Lancey wasn’t sure she could trust Jan, but she agreed to ask Justin. In spite of his vaunted powers of recovery it was obvious that he was in no condition to ride or walk; even the climb from rowboat to sloop deck might be too much for him. She was surprised by Justin’s instant enthusiasm.
“It’s the perfect plan, Lancey. Even if the Springfield men return home, the Poughkeepsie sheriff will be looking for me. I can rest on the voyage and walk ashore when we reach New York.”
“But—four days—your wound—”
“There’s no point in coddling myself. Besides, I’m anxious to get away as fast as I can.”
“Why?” asked Lancey, and then blushed.
“Yes,” said Justin, gazing at her, “there’s that, Lancey.” He was pale under his tan, but the dark eyes were still defiant. “I fought that duel to kill Dirck van Zandt. He proved the better marksman, and I lost. But if I stayed around here—”
“You’d try again?”
“I might.”
They were alone in the Quist downstairs room. Sunlight streamed through the open top of the Dutch door, and Lancey could hear the piping of Hester’s daughters playing outside. She gazed at the floor, counted the cracks that joined the wide boards between her feet and the fireplace. Her voice was very low.
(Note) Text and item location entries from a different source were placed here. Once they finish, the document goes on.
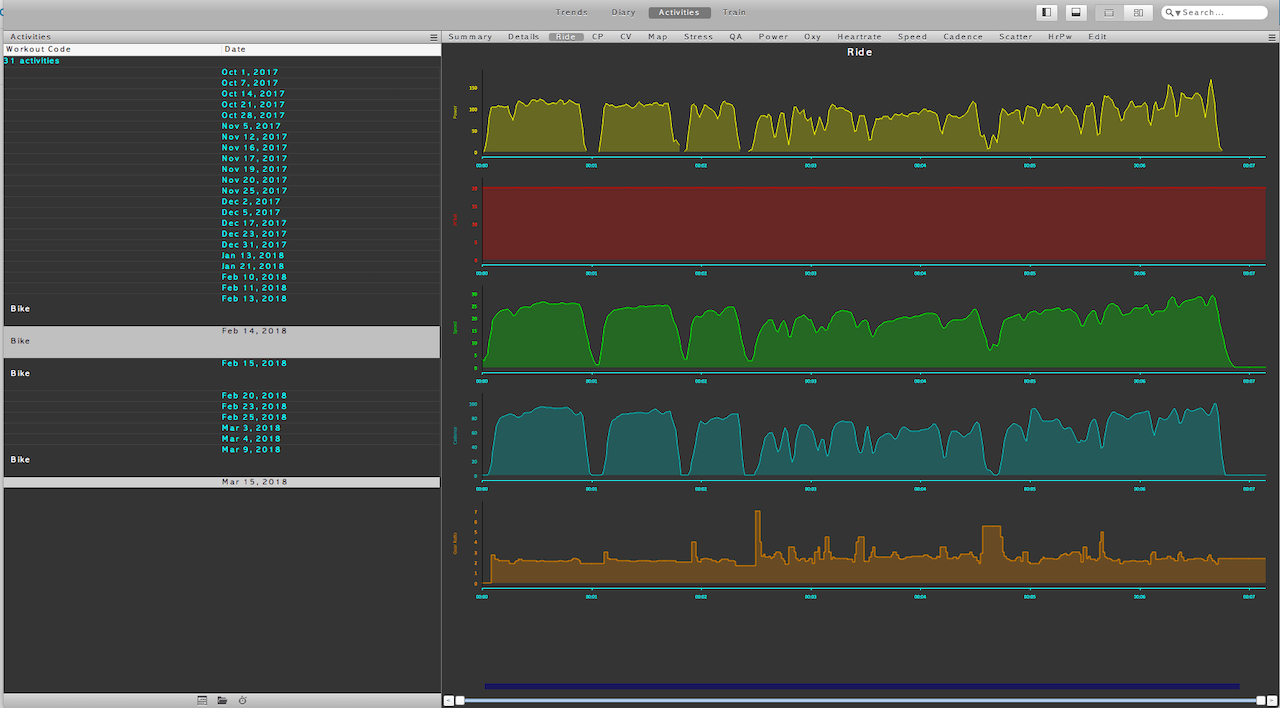The height and width of the screenshot is (708, 1280).
Task: Open the Activities panel hamburger menu
Action: pyautogui.click(x=433, y=37)
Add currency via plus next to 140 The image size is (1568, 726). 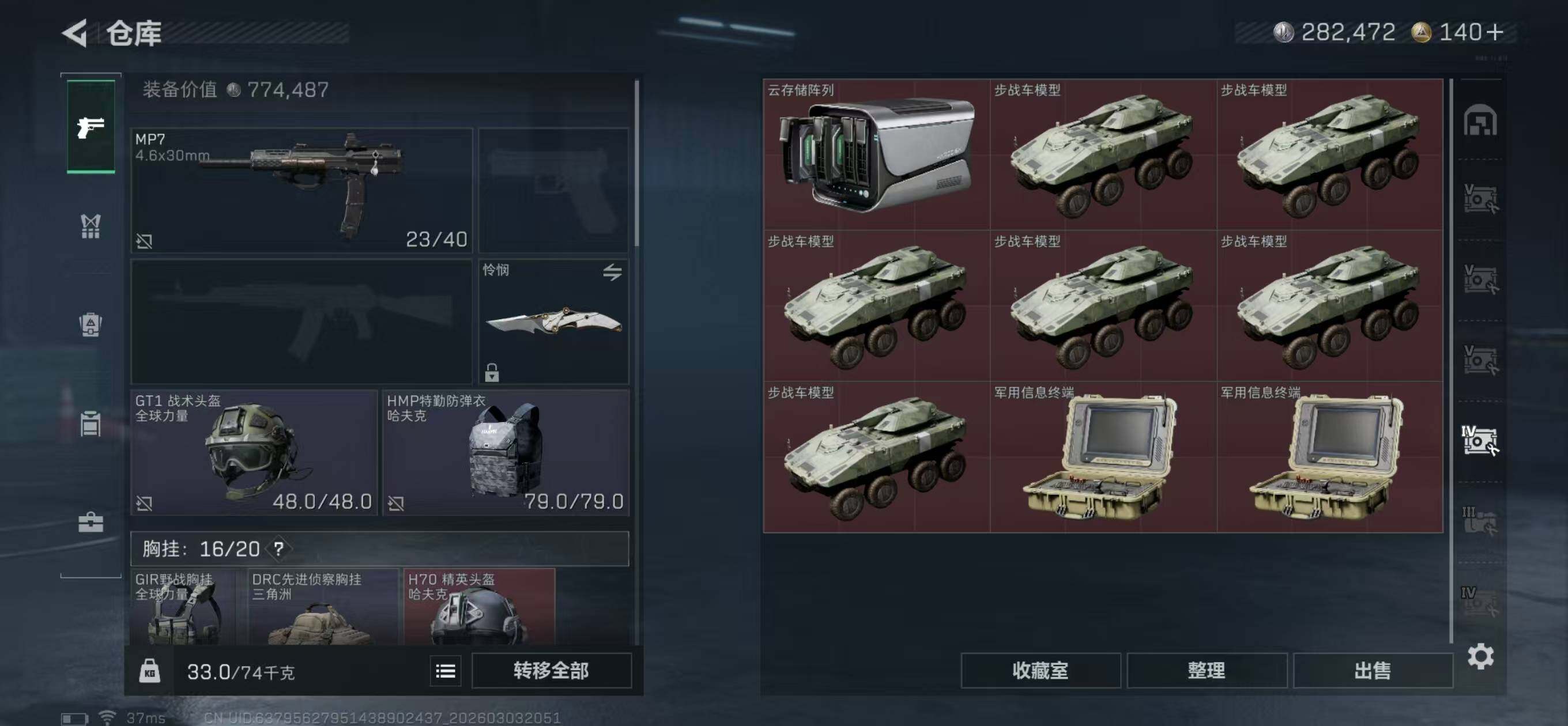1493,32
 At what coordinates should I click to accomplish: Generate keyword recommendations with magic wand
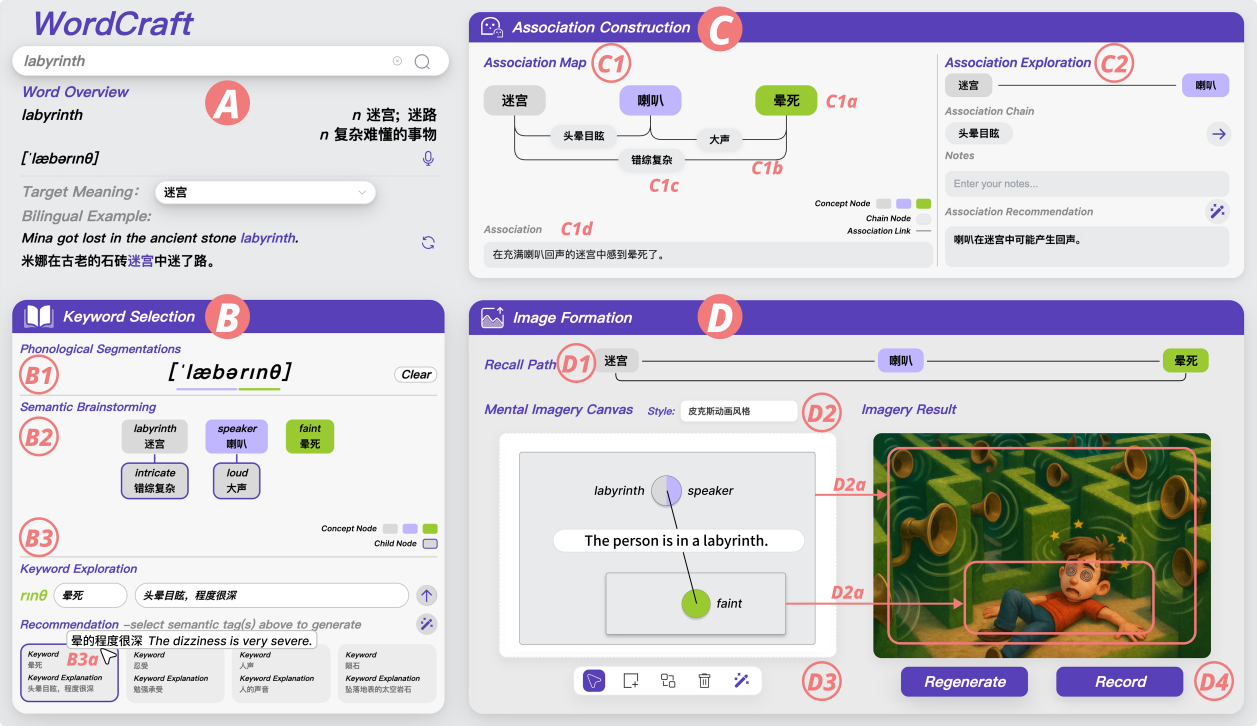[x=427, y=624]
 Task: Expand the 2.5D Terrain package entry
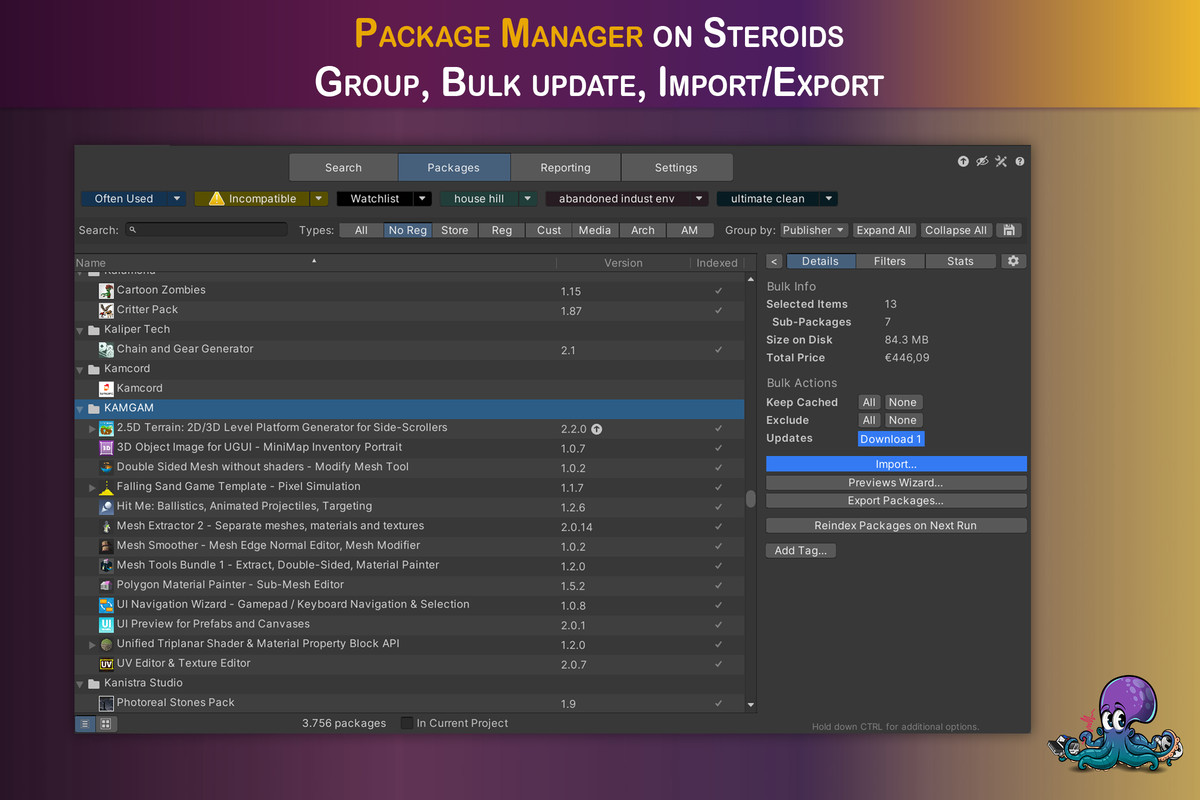[93, 428]
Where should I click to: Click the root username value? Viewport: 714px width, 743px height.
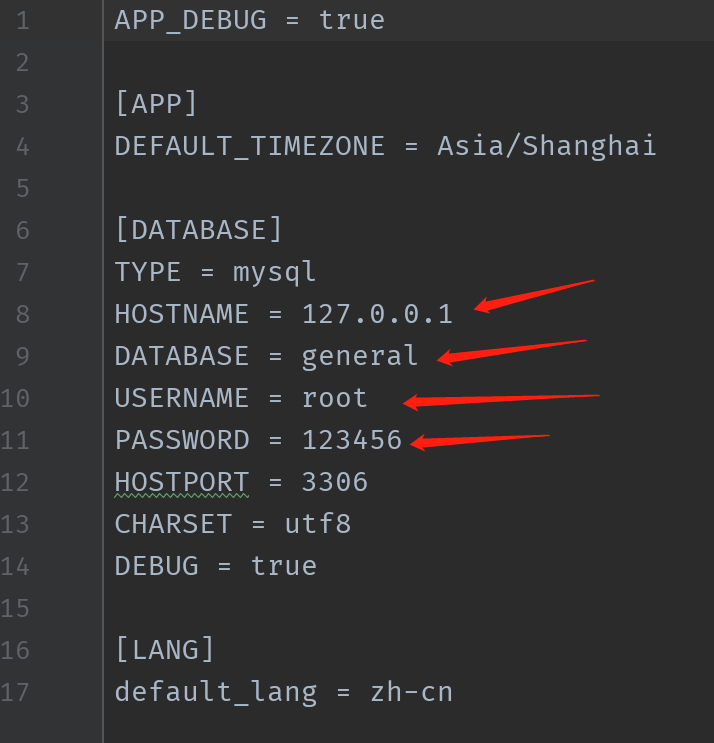334,398
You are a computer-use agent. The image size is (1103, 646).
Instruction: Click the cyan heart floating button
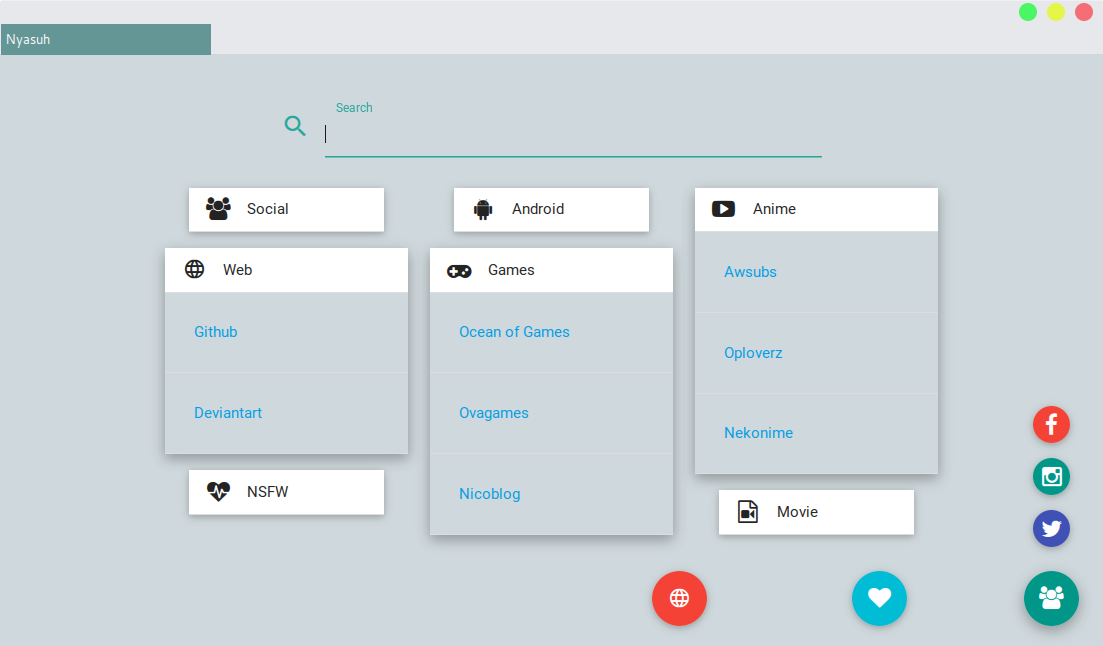pyautogui.click(x=879, y=598)
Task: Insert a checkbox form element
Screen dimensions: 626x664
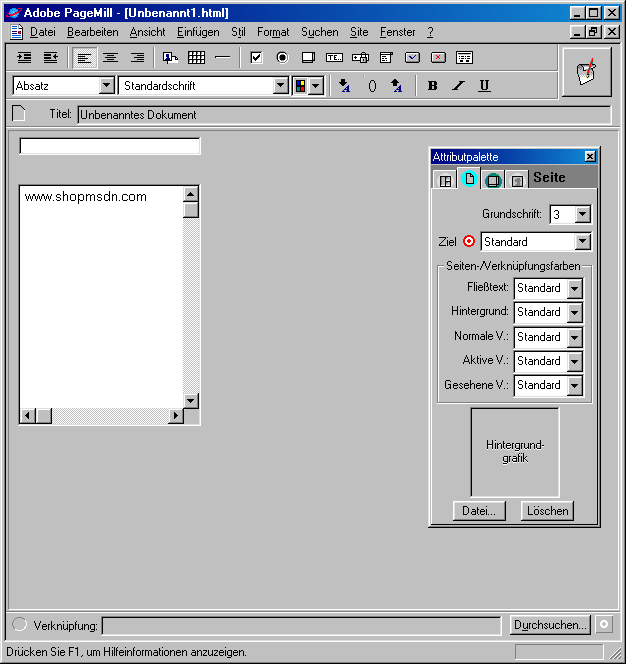Action: (x=256, y=58)
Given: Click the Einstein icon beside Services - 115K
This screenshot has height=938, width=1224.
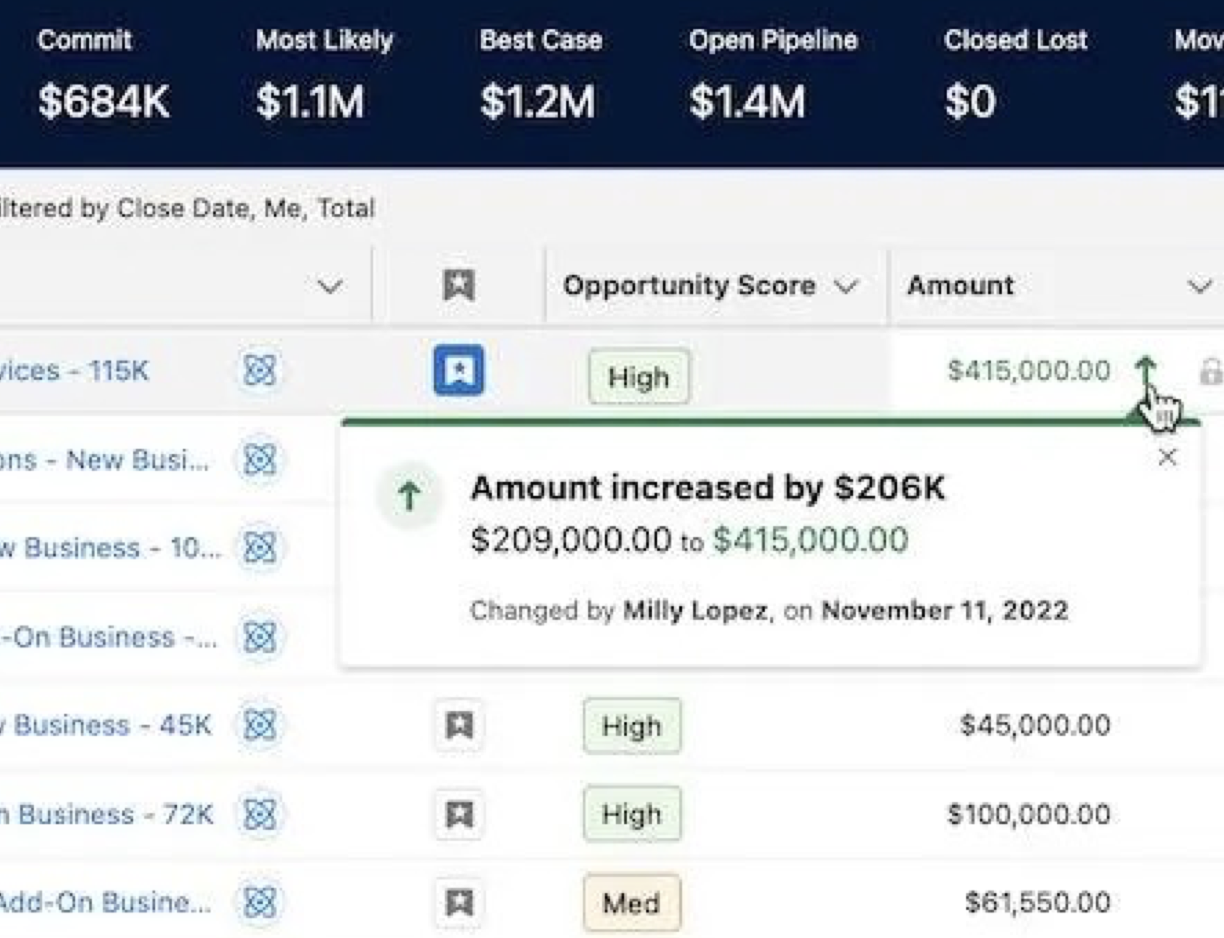Looking at the screenshot, I should click(x=259, y=371).
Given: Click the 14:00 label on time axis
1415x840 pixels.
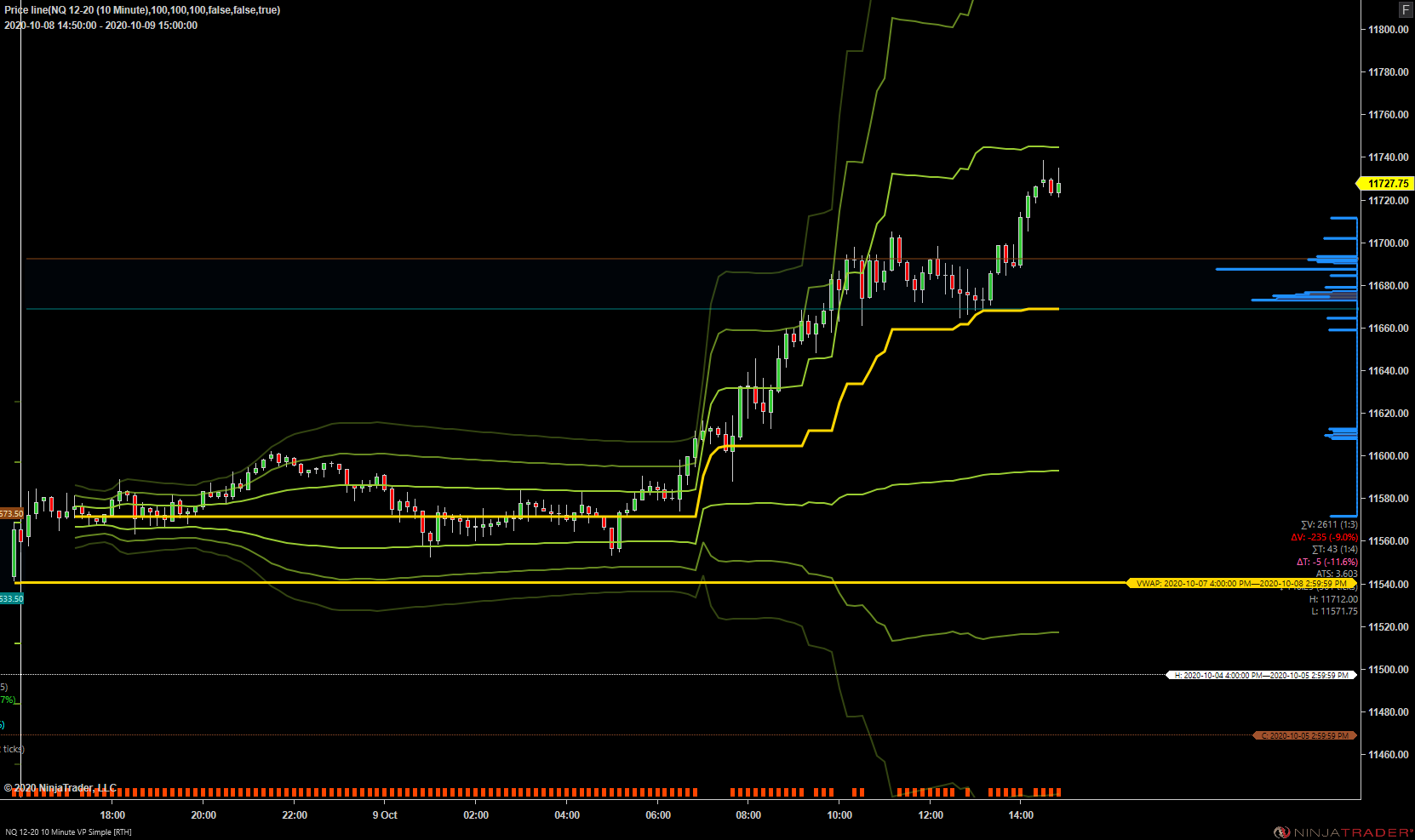Looking at the screenshot, I should [x=1021, y=815].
“Where are you going, Justin?”
“West,” he said at once. “Kentucky maybe. Or the Ohio valley. The country the Pennsylvania riflemen talked about. Out there they’d consider Shays’ Rebellion just a market-day fracas that got out of hand.”
There was farewell in his statement, and they both knew it.
The river changed from ebbtide to flood, signalling the transition to the discerning eye by movement and color. As always, on a day of June sunshine, the water’s blue seemed to laugh at the rival blue of the sky. The bright sun of late morning turned the lazily moving puff-clouds to masses of whipped cream against a single shade, but it touched the wavelets with a golden wand that brought sparkle and Variety. Here the current matched the canopy above it, there the river ran darker; one cove cupped an eddy pale as sapphire, another gleamed like polished marble with wind-stirred ripples for veins. Even the high, tree-covered banks, gay with the green of early summer, appeared to have been designed as a setting for the stream that flowed between them.